── RECORDS FOR THIS EXERCISE ──
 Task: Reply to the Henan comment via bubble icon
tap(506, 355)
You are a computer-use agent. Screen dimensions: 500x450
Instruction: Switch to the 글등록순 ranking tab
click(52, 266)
───
*WHAT IS REQUIRED:*
Set down every one of the lines above verbatim, without any alteration.

*TASK ANSWER:*
 Task: Reply to the Henan comment via bubble icon
tap(506, 355)
You are a computer-use agent. Screen dimensions: 500x450
Instruction: Switch to the 글등록순 ranking tab
click(52, 266)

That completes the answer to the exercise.